(Pixel coordinate grounding data)
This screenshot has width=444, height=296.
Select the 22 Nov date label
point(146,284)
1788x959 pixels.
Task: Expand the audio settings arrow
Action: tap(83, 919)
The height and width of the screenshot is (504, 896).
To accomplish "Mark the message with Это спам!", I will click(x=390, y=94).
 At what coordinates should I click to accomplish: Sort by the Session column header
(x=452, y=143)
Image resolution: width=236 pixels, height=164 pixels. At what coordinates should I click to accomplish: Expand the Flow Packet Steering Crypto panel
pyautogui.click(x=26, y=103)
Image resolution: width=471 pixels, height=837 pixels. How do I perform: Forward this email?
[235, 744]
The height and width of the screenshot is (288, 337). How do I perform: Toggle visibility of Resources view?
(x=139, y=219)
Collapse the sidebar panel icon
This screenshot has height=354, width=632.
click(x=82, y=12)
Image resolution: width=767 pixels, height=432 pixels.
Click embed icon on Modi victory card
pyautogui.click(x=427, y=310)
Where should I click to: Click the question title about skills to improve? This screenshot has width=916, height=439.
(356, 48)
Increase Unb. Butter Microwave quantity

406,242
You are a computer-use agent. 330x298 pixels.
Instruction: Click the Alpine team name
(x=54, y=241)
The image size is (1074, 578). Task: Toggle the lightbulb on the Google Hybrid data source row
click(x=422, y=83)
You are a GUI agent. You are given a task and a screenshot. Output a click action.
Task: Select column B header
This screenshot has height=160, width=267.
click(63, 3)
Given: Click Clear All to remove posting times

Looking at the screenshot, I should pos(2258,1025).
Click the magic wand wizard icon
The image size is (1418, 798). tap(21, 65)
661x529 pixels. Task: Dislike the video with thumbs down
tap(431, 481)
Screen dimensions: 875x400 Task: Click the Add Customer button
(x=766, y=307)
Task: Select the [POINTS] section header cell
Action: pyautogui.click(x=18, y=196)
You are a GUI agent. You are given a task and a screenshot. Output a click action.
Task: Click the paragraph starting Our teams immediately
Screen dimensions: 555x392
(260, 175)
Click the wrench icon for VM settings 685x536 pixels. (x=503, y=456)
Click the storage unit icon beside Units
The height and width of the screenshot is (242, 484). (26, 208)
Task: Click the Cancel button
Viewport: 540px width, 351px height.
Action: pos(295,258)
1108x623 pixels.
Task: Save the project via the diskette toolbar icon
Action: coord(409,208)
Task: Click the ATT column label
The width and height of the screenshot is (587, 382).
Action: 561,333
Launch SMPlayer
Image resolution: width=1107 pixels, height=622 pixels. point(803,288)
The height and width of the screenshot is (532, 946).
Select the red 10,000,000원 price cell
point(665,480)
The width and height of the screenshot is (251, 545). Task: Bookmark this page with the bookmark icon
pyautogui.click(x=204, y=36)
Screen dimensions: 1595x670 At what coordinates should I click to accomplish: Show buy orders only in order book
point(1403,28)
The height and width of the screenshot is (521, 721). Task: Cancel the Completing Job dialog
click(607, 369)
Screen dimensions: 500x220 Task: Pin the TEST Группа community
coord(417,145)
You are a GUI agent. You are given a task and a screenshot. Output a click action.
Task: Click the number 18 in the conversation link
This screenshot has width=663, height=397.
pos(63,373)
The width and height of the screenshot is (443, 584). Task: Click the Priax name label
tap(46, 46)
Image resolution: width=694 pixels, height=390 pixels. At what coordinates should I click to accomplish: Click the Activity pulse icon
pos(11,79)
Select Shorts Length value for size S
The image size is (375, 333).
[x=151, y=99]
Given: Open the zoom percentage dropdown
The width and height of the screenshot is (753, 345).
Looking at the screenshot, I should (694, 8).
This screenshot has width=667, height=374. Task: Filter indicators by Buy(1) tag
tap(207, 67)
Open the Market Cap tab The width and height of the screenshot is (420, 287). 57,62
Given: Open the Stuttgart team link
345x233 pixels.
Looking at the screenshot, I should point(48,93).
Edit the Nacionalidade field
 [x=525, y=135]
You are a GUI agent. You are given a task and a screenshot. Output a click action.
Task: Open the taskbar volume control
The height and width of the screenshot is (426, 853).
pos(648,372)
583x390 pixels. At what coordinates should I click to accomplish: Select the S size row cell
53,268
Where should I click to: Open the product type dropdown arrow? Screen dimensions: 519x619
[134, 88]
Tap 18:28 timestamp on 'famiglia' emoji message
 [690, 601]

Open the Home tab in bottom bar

What is required
Pull out all lines from the entries above that include the word "link".

Solved exercise
Task: Click the number 18 in the conversation link
Given: Open the Stuttgart team link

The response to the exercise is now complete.